While moving into a house without knowing it was a former meth lab may not be at the top of your list of concerns, homes contaminated by methamphetamines — either by previous owners cooking or smoking it — is actually an “increasing public health problem,” according to a new study.
What’s more, the contamination can stick around for years.
Researchers at Flinders University in Australia noted that when a house is evaluated for meth contamination, samples are generally taken by wiping surfaces, such as walls. But it’s hard to know how deeply contaminated a house really is — and how much of a health threat it poses for the people who live there — without going beyond the surface.
For the study, published in the International Journal of Environmental Research and Public Health, researchers looked at a house that had been contaminated by people cooking meth before the home was eventually sold to someone else and then left uninhabited for several years. They found that the meth residue was still around more than five years later.
The study authors noted that the contamination levels in the house were “extremely high in both household items that were part of the house when cooking was taking place (blinds, carpets, walls, etc.) and also in articles brought to the house post-cooking (rugs, toys, beds, etc.).”
The most contaminated item in the house? The blinds. “These are plastic blinds that were present when [drug] manufacture was suspected to have been undertaken,” said the study authors. “This is consistent with observations from other properties where higher levels of methamphetamine are present in materials such as PVC, polyurethane and stained and varnished timbers."
The researchers noted that “the methamphetamine is not breaking down or being removed and is transferred from contaminated to non-contaminated objects.”
Glenn Morrison, PhD, a professor in the department of environmental sciences and engineering at the University of North Carolina, told Yahoo Lifestyle that it’s not unusual for drug residue to last for years. “Based on our lab work, it certainly could take years for meth to slowly release from building materials,” he said. “The extent to which it will still be a problem depends on how much meth was released into the house during laboratory operation.”

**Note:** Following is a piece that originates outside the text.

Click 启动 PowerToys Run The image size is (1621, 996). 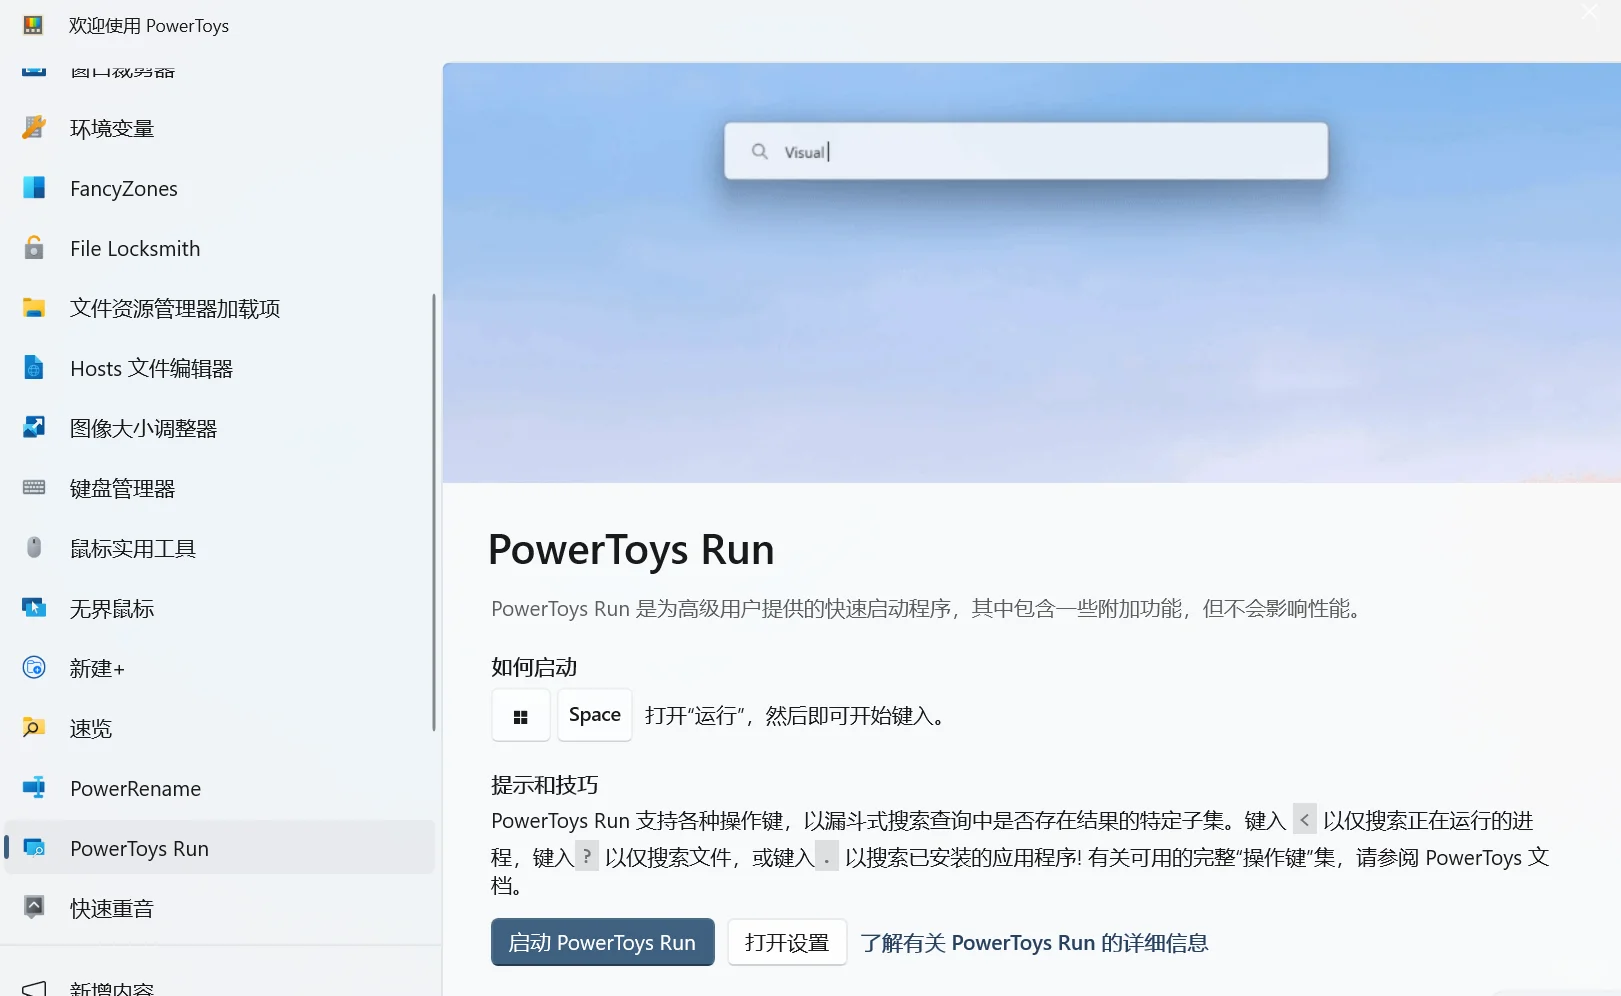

Elisha and Tyler Hessel know firsthand what it’s like to live in a house that’s been contaminated with meth. The Missouri couple had unknowingly moved into a house that had been a meth lab six years prior. To make matters worse, Elisha, who is pregnant, found out during a routine prenatal blood test that both she and her unborn child tested positive for amphetamines after living in the contaminated house. (The couple moved out of their home and are awaiting the arrival of their baby girl due in January.)
The Australian study raises questions as far as how well houses where inhabitants cooked or smoked meth are cleaned before new tenants move in.
“Without fully understanding the extent of contamination that is present, not only on surfaces but within the building materials, it is difficult to ensure that the correct and most effective remedial approaches are taken to appropriately determine and address the risks to inhabitants,” said the study authors.